* Your assignment
Every line between the top of the data below and the line with "KÜLTÜR SANAT (617, 886)", both ends included, must be retyped exactly.

[Stored items]
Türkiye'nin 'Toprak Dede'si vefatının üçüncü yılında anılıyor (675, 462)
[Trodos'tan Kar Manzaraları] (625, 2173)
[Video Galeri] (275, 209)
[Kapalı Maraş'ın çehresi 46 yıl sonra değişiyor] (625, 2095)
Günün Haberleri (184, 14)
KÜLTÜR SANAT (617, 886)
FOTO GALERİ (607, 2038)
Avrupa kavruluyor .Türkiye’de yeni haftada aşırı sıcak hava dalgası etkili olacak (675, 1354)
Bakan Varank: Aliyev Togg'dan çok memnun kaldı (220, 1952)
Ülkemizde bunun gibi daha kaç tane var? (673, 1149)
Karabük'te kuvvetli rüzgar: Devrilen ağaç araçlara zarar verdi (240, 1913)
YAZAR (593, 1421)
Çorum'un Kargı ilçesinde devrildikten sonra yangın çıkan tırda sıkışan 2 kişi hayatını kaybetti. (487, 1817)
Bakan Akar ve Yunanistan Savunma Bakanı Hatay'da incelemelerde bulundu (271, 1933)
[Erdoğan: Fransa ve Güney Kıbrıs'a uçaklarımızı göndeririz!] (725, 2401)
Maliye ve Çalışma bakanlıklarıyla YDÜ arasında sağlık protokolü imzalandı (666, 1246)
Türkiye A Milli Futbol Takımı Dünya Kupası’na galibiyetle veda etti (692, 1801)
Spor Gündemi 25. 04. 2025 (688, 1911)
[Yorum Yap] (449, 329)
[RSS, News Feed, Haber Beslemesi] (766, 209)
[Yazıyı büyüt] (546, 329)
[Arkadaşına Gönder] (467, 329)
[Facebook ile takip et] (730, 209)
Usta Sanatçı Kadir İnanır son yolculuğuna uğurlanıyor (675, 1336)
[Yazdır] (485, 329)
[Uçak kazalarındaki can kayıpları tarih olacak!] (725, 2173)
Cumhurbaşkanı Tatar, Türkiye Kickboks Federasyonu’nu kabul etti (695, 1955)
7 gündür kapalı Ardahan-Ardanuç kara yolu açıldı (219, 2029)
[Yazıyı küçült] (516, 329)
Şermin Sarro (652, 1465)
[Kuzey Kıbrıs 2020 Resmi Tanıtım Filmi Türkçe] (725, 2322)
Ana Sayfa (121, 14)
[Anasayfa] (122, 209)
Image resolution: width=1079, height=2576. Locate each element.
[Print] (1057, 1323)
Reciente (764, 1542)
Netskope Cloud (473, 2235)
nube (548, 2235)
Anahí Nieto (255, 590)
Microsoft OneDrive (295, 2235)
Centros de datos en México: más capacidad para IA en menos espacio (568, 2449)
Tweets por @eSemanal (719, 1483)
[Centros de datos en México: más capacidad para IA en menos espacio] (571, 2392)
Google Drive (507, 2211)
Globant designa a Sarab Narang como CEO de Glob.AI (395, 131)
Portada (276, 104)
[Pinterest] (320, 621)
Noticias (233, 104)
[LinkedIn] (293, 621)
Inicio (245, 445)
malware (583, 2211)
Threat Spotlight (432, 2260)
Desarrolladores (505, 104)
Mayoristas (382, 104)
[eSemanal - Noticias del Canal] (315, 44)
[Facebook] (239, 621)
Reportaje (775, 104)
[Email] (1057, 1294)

* Result below
Türkiye'nin 'Toprak Dede'si vefatının üçüncü yılında anılıyor (675, 462)
[Trodos'tan Kar Manzaraları] (625, 2173)
[Video Galeri] (275, 209)
[Kapalı Maraş'ın çehresi 46 yıl sonra değişiyor] (625, 2095)
Günün Haberleri (184, 14)
KÜLTÜR SANAT (617, 886)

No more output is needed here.